**What to work on**: In the data, begin at the line that contains "Task: Click the Kemdikbud ministry logo" and stop after the line that contains "(x=153, y=121)". Reproduce only those lines, changing "column header" to "row label" and leaving everything else intact.

**Record excerpts**:
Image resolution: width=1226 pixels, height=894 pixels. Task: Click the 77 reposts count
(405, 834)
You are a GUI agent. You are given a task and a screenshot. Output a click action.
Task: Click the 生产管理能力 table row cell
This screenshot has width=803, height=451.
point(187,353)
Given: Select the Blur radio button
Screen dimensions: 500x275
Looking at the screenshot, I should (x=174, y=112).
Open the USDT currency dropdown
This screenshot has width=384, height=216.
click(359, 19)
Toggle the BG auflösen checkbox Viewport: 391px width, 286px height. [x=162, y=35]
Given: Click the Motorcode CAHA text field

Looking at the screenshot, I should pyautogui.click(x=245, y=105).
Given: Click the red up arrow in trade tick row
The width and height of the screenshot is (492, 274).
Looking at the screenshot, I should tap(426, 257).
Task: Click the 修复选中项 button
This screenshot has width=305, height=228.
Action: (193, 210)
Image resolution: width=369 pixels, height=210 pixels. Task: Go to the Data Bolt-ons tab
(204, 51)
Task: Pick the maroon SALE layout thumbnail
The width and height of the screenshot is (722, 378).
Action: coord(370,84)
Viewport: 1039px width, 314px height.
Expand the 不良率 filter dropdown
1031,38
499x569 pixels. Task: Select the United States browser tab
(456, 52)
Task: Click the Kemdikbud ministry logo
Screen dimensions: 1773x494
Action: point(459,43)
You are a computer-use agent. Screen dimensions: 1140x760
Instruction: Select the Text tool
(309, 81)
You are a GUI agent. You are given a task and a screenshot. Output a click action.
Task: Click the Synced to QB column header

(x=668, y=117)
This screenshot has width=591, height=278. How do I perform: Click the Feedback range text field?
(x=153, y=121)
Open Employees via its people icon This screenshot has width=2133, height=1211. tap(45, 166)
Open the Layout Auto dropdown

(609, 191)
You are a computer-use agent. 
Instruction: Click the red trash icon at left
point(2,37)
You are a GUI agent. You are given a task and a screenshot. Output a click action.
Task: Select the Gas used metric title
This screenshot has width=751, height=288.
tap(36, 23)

**Result for this task**:
Task: Click the Kemdikbud ministry logo
Screen dimensions: 1773x494
Action: point(459,43)
You are a computer-use agent. Screen dimensions: 1140x760
Instruction: Select the Text tool
(309, 81)
You are a GUI agent. You are given a task and a screenshot. Output a click action.
Task: Click the Synced to QB row label

(x=668, y=117)
This screenshot has width=591, height=278. How do I perform: Click the Feedback range text field?
(x=153, y=121)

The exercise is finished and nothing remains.